Suicide has been poorly studied in Islamic countries, and there are religious sanctions against suicide in Islam. Suicide is illegal in several Islamic countries.2 The stigma of suicide together with related cultural and religious factors lead to under-reporting of cases. Patients who commit suicide are often reported as accidental deaths.10
Suicide is referred to in the Quran (4:29) as qatl-al-nafs (self-murder) and intihār (cutting of the throat). The Quran is free of explicit thematic reference to suicide; however, it does contain verses where the term qatl-nafs appears. The Prophetic teachings forbid suicide and condemn the perpetrator to eternal retribution in the form of never-ending repetitions of the act and the anguish of the mode of suicide. Additionally, the Prophetic traditions not only prohibit suicide but also explicitly deter from wishing for death.2 Abiding to these regulations plays an important role in reducing the suicidality among Muslims. Gal and his colleagues compared the suicide rate among Muslims and Jews.10 He found the rate to be much lower in Muslims (3 in 100 000 compared to 8 in 100 000 in Jews). Nevertheless, suicidal ideation and plans may be translated into a serious suicidal attempt even with these prescriptions.

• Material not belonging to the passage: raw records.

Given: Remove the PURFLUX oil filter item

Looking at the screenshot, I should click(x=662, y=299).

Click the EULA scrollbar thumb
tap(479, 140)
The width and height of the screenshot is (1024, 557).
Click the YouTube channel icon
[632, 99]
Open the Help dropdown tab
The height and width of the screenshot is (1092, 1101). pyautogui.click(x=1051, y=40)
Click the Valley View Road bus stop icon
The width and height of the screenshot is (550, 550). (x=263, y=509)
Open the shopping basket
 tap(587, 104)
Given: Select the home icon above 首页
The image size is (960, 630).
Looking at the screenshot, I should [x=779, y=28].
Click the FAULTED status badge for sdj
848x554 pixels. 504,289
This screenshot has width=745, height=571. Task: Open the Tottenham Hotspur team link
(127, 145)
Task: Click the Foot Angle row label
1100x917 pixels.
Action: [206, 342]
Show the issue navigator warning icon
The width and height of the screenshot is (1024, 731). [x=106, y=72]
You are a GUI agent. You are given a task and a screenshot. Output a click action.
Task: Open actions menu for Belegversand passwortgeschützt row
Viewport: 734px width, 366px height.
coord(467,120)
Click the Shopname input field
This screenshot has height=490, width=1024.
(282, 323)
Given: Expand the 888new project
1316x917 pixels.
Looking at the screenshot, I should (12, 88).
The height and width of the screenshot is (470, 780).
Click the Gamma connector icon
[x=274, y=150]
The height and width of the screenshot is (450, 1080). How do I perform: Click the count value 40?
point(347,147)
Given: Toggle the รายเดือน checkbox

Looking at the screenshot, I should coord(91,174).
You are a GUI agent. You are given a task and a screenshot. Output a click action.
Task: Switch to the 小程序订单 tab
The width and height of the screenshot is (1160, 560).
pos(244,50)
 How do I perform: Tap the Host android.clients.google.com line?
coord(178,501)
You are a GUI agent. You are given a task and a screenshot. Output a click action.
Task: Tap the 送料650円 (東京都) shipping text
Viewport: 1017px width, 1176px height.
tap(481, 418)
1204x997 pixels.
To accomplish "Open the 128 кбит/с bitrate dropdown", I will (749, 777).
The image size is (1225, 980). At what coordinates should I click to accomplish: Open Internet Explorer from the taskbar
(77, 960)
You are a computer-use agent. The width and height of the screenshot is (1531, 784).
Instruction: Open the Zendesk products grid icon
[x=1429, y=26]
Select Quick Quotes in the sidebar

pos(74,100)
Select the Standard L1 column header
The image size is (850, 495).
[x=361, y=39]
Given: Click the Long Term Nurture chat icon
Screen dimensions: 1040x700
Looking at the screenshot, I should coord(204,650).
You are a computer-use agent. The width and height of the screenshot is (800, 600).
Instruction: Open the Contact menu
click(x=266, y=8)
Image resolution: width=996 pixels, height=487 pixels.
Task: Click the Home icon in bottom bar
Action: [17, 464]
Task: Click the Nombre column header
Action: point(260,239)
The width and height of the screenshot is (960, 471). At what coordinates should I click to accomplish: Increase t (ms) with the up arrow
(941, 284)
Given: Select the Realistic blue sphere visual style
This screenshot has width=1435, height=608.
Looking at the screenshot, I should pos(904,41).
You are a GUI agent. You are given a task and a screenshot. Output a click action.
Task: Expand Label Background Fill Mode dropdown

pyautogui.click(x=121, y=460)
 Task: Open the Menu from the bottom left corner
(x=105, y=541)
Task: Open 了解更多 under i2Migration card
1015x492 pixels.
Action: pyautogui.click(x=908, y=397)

This case illustrates the interplay between risk and protective factors of suicidality. The patient was well for two years, and his depression was adequately treated. After stopping the treatment, his depression recurred. The gloomy ideation associated with depression and the preoccupation with hopelessness are known to trigger suicidal ideation and attempt.4
The classical teaching in psychiatry suggests increasing risk of suicide following treatment with an antidepressant. The accepted hypothesis for this assumption is the motivation and energy prompted by antidepressant treatment. However, there is no evidence to support this hypothesis and recent studies found no association between initiation of antidepressant treatment and suicidal
ideation or act.10–12
Conclusion
This case illustrates that, despite having a strong religious affiliation, patients with mental illness can become helpless and hopeless and try to end their lives. Depressive illness, insomnia, and social stressors can trigger a person to attempt suicide despite knowing the consequences of their actions from a religious point of view. Mental health professionals should perform detailed risk assessment in patients with depression regardless of their religious beliefs.
Disclosure
The authors reported no conflicts of interest.
Acknowledgements
We thank the patient and his family for giving their consent to publish this report.